Why are opioids so dangerous?
You may have heard that there is an opioid crisis in the United States with people becoming addicted to pain killers, overdosing, and dying. Even though the Trump administration has identified the opioid epidemic as a “public health emergency,” a recent public opinion poll suggested that Americans aren’t as concerned as they should be. The public sees opioid addiction as a second tier national problem, and few people (7%) worry that they themselves could become addicted to prescribed pain medication. That being said, opioid overdose is the number one cause of accidental deaths in the United States, outpacing gun-related deaths by more than four times.
What is an “opioid” drug?
Opioids are a class of drugs that interact with the same receptors on nerve cells in the body and brain. They influence pain perception and can produce feelings of both nausea and euphoria. Drugs in this class vary in strength and potency, from the illegally-produced heroin and opium, to synthetic (and semi-synthetic) prescription drugs including Fentanyl, Demerol, Dilaudid, methadone, oxycodone, hydrocodone, codeine, tramadol, and morphine.
Why are they addictive?
Because they can be effective pain relievers and also have the potential to produce euphoria, they may become addictive. It is estimated that 54 million Americans (more than 20 percent of those aged 12 and older) have used prescription opioids for nonmedical reasons at least once in their lifetime. An estimated 25 million Americans are living with chronic pain conditions (defined as pain every day for at least 3 months).
So we have a perfect storm: millions of Americans in pain, and pain medicines that have euphoric side effects.
The other challenge with opioid medications is that the body habituates to them fairly rapidly, requiring higher doses to produce the same effect (known as drug “tolerance”), and causing unpleasant withdrawal symptoms (such as sweating, agitation, anxiety, muscle aches, insomnia, diarrhea, and vomiting) if they are discontinued too rapidly.
When ceasing an opioid medication produces withdrawal symptoms, the body is considered to be “dependent” on the drug to maintain its homeostasis (i.e. feeling “normal”). Dependency is not addiction, but it can occur as quickly as a day or two after starting a pain medication. So if you take opioid pain medicine, you may well encounter withdrawal symptoms when you taper down to discontinue it. It’s important to recognize this, and resist the urge to treat the symptoms with more opioid. Studies show that the longer you take pain medicine, the more likely you are to become addicted to it.
Among people given enough pain pills for eight days or more, 13.5 percent are still using them a year later. Among those given a month-long prescription, that rate climbs to 30 percent.
What can you do to avoid opioid dependence or abuse?

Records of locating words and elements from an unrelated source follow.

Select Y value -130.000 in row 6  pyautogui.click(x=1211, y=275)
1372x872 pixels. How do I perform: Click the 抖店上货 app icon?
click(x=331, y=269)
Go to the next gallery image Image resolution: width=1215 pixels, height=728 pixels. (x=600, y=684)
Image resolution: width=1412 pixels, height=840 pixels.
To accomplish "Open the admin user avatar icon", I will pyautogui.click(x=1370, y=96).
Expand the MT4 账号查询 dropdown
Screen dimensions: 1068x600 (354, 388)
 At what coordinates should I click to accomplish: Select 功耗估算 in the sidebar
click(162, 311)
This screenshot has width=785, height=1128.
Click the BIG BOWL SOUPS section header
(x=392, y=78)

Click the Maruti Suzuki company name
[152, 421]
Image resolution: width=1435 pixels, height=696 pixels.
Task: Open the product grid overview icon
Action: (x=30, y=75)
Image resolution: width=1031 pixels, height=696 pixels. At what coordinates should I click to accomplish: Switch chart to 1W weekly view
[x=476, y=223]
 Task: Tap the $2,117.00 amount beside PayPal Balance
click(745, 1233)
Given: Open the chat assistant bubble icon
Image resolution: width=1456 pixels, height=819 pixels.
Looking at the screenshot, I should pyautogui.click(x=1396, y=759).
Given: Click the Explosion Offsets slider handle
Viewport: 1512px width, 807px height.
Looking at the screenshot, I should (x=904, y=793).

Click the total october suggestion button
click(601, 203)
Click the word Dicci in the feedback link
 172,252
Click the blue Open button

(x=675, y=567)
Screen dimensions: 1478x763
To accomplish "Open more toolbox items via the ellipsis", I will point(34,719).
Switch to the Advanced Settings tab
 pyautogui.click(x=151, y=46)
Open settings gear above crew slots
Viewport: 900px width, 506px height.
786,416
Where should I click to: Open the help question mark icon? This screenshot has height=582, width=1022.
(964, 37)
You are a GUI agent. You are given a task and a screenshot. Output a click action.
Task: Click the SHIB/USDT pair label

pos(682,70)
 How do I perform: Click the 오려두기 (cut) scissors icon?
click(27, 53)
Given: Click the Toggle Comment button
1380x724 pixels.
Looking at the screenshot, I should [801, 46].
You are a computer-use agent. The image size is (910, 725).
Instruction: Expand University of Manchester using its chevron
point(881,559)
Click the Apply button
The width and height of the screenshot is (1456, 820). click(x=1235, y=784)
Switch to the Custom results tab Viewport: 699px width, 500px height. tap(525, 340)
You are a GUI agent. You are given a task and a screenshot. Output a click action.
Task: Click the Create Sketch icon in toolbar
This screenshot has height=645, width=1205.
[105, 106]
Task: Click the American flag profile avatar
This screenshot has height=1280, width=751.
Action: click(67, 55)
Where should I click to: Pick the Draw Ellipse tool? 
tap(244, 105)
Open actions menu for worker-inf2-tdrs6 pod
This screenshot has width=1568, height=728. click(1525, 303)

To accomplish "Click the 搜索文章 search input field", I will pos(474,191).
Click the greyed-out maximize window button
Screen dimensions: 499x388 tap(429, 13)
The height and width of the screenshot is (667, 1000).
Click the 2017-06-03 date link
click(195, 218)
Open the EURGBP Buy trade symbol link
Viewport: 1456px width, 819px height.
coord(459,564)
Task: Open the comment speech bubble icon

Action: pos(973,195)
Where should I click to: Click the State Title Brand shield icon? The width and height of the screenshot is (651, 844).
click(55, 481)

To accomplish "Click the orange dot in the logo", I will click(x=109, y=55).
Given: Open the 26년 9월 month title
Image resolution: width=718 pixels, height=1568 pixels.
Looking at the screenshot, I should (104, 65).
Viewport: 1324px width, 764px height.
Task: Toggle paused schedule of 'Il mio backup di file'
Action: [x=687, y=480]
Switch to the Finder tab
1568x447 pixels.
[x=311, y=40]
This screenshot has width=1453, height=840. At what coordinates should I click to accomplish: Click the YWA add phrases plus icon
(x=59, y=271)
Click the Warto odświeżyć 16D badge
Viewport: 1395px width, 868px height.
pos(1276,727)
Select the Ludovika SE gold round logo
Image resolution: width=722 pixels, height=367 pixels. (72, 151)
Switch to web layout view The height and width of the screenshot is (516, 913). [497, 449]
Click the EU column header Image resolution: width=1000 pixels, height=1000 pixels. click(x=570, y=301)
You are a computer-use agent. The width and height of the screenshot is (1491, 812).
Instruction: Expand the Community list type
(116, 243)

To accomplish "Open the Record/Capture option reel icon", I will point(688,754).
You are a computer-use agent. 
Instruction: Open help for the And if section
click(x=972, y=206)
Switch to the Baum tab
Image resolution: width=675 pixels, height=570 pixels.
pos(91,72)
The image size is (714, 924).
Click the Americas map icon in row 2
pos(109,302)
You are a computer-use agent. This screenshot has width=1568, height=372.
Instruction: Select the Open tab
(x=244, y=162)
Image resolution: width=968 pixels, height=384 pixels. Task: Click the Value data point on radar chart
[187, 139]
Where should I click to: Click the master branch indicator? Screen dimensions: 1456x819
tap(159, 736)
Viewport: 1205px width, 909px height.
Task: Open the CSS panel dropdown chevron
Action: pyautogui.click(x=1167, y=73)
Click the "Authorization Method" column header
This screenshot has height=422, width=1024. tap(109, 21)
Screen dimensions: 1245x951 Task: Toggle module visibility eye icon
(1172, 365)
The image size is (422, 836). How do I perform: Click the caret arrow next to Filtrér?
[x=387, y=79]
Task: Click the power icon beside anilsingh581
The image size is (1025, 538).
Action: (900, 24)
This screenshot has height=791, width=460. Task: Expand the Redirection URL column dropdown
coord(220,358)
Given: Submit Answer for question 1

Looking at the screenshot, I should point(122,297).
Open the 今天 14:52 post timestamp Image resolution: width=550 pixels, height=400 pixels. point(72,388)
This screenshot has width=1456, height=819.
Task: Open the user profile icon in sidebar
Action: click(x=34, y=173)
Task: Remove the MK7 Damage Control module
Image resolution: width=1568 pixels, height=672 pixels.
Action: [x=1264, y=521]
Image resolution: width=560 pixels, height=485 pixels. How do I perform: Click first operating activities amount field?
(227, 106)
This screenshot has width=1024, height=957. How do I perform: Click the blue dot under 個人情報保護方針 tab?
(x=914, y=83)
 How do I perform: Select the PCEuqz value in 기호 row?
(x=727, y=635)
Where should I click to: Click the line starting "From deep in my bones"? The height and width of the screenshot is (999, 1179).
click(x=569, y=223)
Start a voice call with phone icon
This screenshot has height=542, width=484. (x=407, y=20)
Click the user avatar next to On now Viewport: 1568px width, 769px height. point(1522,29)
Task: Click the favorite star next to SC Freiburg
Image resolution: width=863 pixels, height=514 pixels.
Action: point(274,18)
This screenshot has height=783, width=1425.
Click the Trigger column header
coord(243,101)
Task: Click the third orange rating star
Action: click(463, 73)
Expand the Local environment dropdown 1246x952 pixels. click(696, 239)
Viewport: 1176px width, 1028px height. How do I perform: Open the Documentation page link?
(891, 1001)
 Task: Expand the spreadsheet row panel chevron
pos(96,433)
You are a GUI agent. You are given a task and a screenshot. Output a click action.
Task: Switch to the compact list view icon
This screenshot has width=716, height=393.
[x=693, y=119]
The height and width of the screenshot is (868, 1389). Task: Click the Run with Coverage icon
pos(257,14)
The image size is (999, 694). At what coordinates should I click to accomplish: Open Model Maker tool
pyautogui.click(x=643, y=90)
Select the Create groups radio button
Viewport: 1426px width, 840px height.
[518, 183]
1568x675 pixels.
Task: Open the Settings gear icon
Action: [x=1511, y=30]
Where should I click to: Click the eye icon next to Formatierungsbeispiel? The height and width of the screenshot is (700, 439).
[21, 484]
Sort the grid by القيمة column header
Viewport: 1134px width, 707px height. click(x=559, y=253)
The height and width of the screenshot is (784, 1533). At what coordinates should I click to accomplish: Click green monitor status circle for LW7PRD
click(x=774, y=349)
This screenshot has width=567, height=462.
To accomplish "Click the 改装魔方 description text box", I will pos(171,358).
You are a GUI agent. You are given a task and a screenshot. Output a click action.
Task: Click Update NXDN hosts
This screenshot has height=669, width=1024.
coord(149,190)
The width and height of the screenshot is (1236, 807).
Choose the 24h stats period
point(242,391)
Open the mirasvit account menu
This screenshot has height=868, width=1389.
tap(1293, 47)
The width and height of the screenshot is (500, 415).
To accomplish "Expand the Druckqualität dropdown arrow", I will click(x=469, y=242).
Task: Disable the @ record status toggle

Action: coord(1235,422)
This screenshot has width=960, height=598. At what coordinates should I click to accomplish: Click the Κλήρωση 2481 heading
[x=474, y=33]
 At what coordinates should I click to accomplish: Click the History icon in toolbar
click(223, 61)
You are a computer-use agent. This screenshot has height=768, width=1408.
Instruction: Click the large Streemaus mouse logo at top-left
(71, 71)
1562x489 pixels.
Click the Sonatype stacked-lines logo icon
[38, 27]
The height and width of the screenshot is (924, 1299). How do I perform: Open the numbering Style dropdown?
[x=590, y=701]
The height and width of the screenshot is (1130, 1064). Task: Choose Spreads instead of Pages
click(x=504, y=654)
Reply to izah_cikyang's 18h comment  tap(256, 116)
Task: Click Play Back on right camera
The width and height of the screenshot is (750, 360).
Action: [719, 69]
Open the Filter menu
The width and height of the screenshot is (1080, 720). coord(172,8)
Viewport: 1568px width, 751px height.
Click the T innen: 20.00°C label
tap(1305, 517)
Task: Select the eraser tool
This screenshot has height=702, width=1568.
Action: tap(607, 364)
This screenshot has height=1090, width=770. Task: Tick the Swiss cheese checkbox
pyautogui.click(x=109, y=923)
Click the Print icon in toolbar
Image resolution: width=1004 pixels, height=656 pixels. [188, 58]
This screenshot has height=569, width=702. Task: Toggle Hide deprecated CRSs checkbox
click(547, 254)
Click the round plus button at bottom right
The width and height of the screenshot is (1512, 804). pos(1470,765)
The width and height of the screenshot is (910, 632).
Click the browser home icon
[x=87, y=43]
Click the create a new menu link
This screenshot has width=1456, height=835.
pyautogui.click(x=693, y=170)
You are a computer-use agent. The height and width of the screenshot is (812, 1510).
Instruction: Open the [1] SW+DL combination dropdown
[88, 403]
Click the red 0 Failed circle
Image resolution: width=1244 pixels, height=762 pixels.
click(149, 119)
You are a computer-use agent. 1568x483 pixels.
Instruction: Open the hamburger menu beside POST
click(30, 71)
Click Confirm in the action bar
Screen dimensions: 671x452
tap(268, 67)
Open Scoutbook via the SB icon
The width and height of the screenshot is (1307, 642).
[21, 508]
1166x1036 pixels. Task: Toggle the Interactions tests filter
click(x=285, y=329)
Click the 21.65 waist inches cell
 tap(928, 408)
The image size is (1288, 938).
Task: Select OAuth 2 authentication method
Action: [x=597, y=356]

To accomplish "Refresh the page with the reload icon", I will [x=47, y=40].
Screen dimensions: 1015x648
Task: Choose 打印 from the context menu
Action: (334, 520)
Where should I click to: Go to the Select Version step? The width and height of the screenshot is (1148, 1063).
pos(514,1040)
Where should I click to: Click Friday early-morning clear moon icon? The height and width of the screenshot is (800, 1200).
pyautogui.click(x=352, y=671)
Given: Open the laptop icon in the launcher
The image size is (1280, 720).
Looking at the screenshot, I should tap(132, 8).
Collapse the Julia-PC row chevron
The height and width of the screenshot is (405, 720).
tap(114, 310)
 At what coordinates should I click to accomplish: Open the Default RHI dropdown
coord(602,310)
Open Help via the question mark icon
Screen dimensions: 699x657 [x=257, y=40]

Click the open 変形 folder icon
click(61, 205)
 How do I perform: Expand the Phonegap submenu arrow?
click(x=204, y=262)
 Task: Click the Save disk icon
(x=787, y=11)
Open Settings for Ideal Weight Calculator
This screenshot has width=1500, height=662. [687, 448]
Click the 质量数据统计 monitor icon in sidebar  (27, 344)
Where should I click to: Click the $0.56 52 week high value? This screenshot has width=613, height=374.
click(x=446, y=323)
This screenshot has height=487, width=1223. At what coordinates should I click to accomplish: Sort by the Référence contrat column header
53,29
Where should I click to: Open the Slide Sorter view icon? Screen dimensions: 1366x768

If you are having surgery or are in severe, acute pain from an accident, opioid medicines may be the most effective way to control the pain. In these cases, it may be difficult to avoid using these medicines to get you through the acute phase of your recovery. Ask your doctor to prescribe these medicines “as needed” instead of scheduled (where the nurse brings you the meds without asking for them), and try to opt out of taking them as much as you can. Use alternative non-opioid medicines if appropriate, including acetaminophen, ibuprofen, and naproxen. Sometimes an ice pack, topical numbing agents, or nerve pain medications can take the edge off your pain without resorting to opioids. Remember that it is unrealistic to expect your pain to be reduced to zero after trauma. Work towards a tolerable pain level instead.
If you have chronic pain, it’s important to do everything you can to avoid reliance on opioids for your pain. Seek out a physiatrist or pain management specialist and review alternative pain management strategies, including physical therapy, massage, meditation, hot and cold treatments, non-steroidal anti-inflammatory drugs, nerve pain medicines, anti-anxiety medications, anti-depressants, and topical numbing agents. If you have been on opioid medications for a long time, it may take time to taper off them to avoid severe withdrawal symptoms. Be patient, but be committed to discontinuing them. There are medicines that can help to treat withdrawal symptoms if they occur, and medications are also available to assist with long taper plans (such as methadone, buprenorphine, and naltrexone).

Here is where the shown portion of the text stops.